Bliss was first elected to the Maine House of Representatives in November 2000, winning 58% of the general election vote in South Portland's 24th district. Re-elected in 2002, his district was renumbered the 122nd in time for the 2004 election, when he secured re-election with 67% of the vote. He won by a similar margin in 2006.

Term limits prevented him from seeking a fifth House term in 2008. Instead, he was a candidate for the Maine Senate in the 7th district, which includes Cape Elizabeth, South Portland and part of Scarborough. The incumbent, Sen. Lynn Bromley, was also forced out by term limits. In the primary election on June 10, 2008, Bliss faced former state representative Ed Kelleher and defeated him by 63% to 37% of the vote. He faced Republican John F. Ridge in the November general election and won. He ran for re-election in 2010, winning narrowly in a race that went to a recount. His original lead of 64 votes was widened to 75 votes in the recount: Bliss polled 9,172 to his Republican opponent's 9,097.

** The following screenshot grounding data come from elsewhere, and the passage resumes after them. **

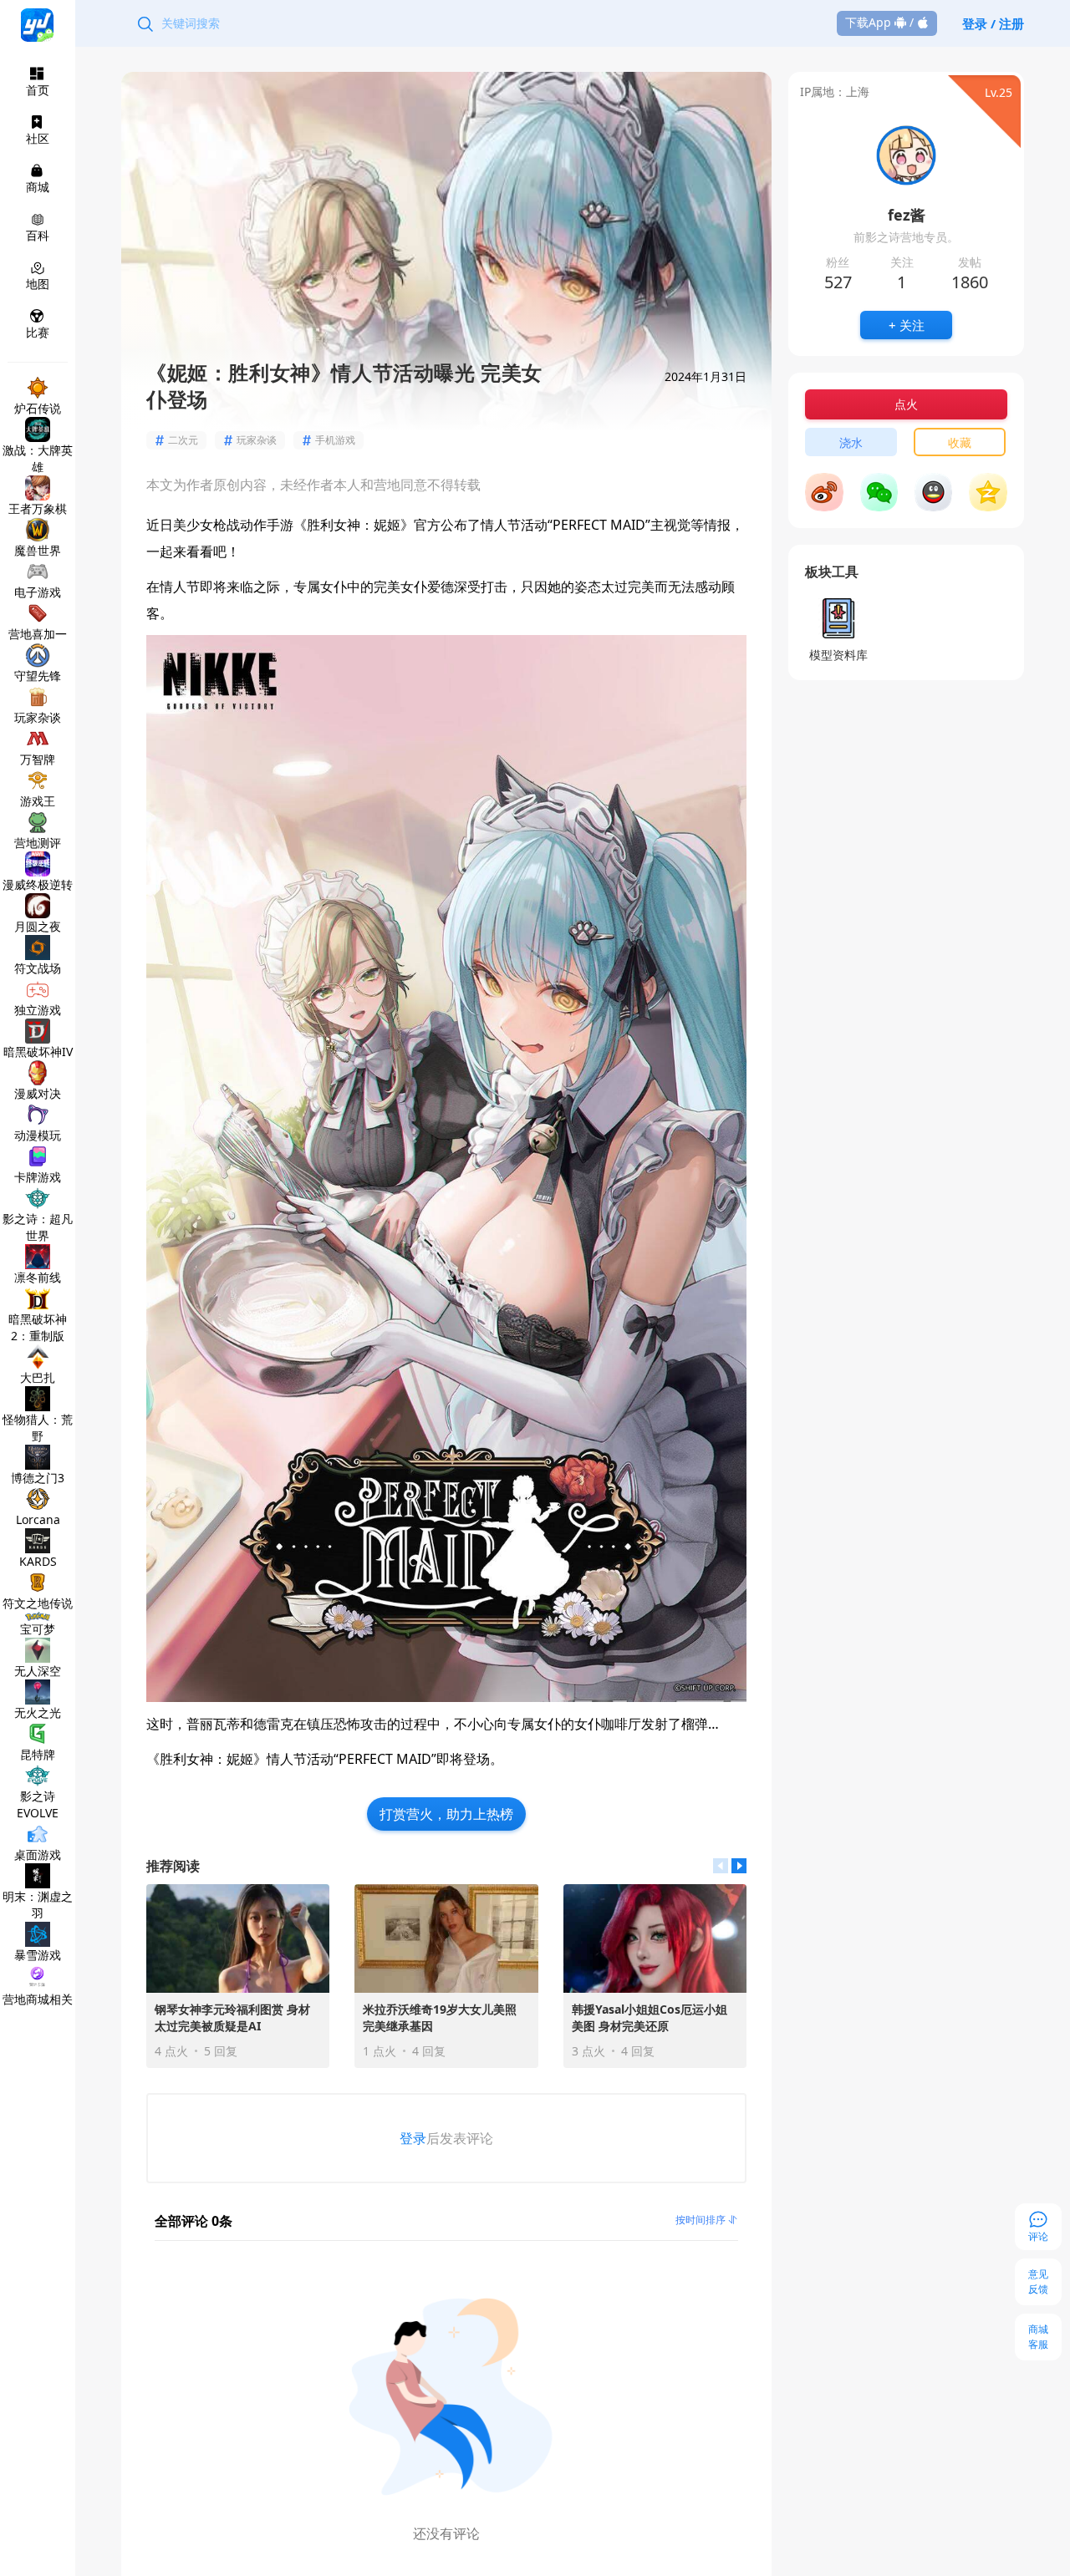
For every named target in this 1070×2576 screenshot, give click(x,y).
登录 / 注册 (993, 23)
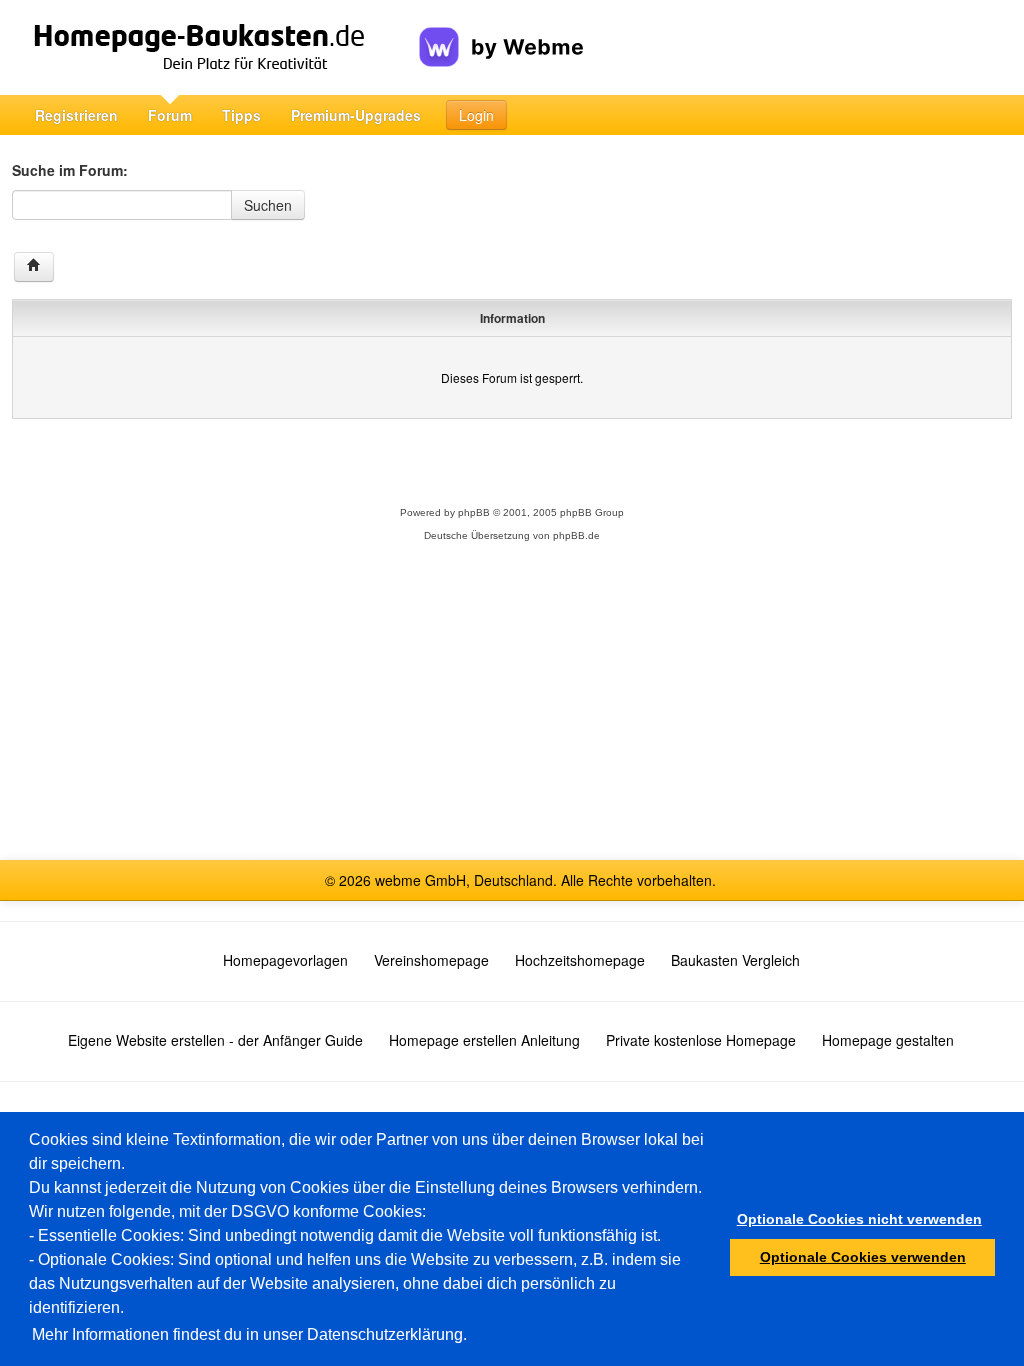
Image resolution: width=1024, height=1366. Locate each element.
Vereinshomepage (431, 960)
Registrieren (76, 115)
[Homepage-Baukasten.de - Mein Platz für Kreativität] (215, 47)
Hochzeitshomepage (580, 960)
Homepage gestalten (888, 1040)
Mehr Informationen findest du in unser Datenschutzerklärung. (249, 1334)
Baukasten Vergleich (735, 960)
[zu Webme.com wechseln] (501, 31)
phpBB (474, 512)
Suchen (268, 205)
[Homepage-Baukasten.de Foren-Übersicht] (34, 267)
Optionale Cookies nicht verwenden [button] (859, 1219)
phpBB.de (576, 535)
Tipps (241, 115)
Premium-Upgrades (356, 115)
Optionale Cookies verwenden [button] (863, 1257)
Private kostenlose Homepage (701, 1040)
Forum (170, 115)
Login (476, 115)
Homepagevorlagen (285, 960)
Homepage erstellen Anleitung (484, 1040)
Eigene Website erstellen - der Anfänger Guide (215, 1040)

Bliss resigned his Senate Seat to accept a position in university administration at California State University, East Bay. As Director of Academic Advising and Career Education, he grew his department from a staff of seven to a staff of 21 when he retired at the end of 2020.

Bliss is openly gay and has three children. He and his partner have been together since 1995. They were married in 2008, during that short time when marriage was legal in California. During a vacation trip, the couple married at the Ventura County Courthouse, with their young children serving as their witnesses. Bliss has long been involved with charitable and community organizations, including the AIDS Project, the Equity Institute of Maine, the South Portland Citizens for Justice, and the Maine Lesbian/Gay Political Alliance (now known as EqualityMaine). He also served as Treasurer of the Cumberland County Democratic Committee.

The couple currently reside in their home in the Hayward hills.